NEJM Clinical Pearls / 200710/25
PCI versus Medical Management for Stable Angina
The results of the recent Clinical outcomes Utilizing Revascularization and Aggressive Drug Evaluation (COURAGE) trial raises questions about using PCI over optimal medical therapy regarding the composite end point of death or myocardial infarction. However, angina symptoms were significantly reduced with the use of PCI, a phenomenon that has been reported in multiple clinical trials. However, there is no evidence that PCI in patients with stable angina is more effective than optimal medical management in reducing mortality.
PCI versus CABG
The addition of CABG to medical therapy in recent randomized trials does appear to extend the survival of patients with advanced, multifocal coronary artery disease, such as three-vessel disease.
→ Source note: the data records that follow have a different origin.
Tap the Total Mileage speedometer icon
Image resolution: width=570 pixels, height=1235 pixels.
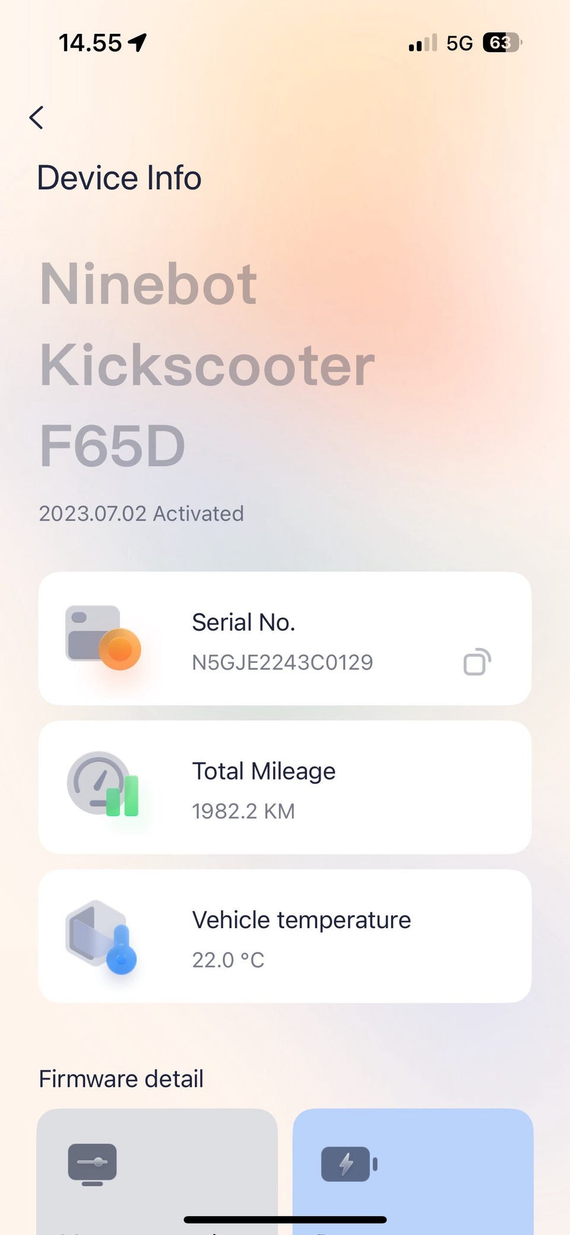click(x=102, y=785)
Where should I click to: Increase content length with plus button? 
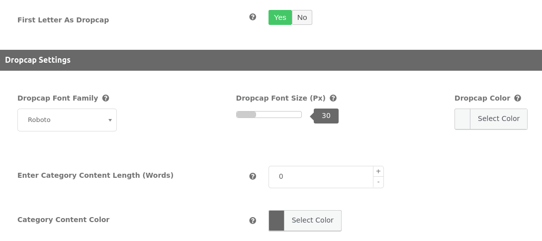pos(378,171)

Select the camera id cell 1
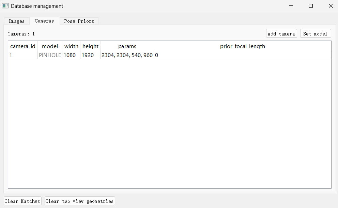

If a patient has two-vessel coronary artery disease, without involvement of the proximal left anterior descending coronary artery, then PCI may be preferable as compared to CABG. If a drug-eluting stent is placed during PCI to reduce the risks of restenosis and repeat revascularization, then the patient will need dual antiplatelet therapy (aspirin plus clopidogrel) for at least 1 year and perhaps indefinitely.
Morning Report Question
Q: What is a contraindication to the use of metformin?
A: Safe use of metformin requires normal renal function. In fact, any degree of renal insufficiency is a contraindication for metformin use. Metformin is not recommended if the creatinine is >1.5 mg per deciliter in a man or >1.4 mg per deciliter in a woman.